- Problem requirements:
Could you rewrite each of the records below, replacing every "screenshot" with "screen capture" and changing nothing else? Leave out the pictures.

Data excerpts
· · ·
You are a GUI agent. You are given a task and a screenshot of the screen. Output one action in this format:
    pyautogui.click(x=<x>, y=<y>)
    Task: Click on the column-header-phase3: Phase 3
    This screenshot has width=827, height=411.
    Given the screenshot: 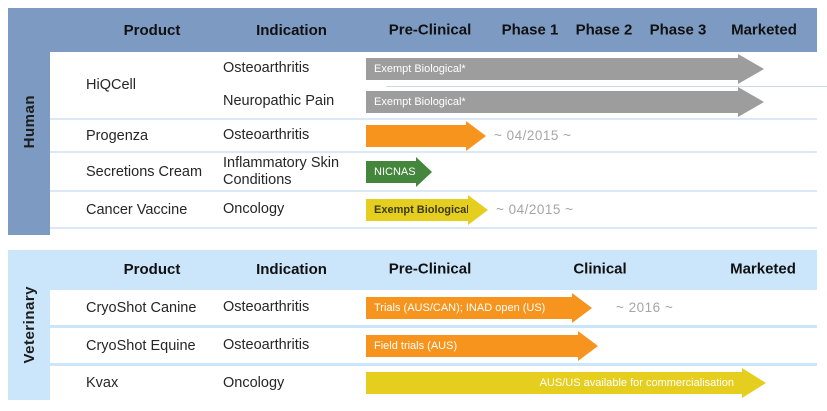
· · ·
- Written reply:
You are a GUI agent. You are given a task and a screen capture of the screen. Output one action in this format:
    pyautogui.click(x=<x>, y=<y>)
    Task: Click on the column-header-phase3: Phase 3
    This screen capture has width=827, height=411.
    Given the screen capture: 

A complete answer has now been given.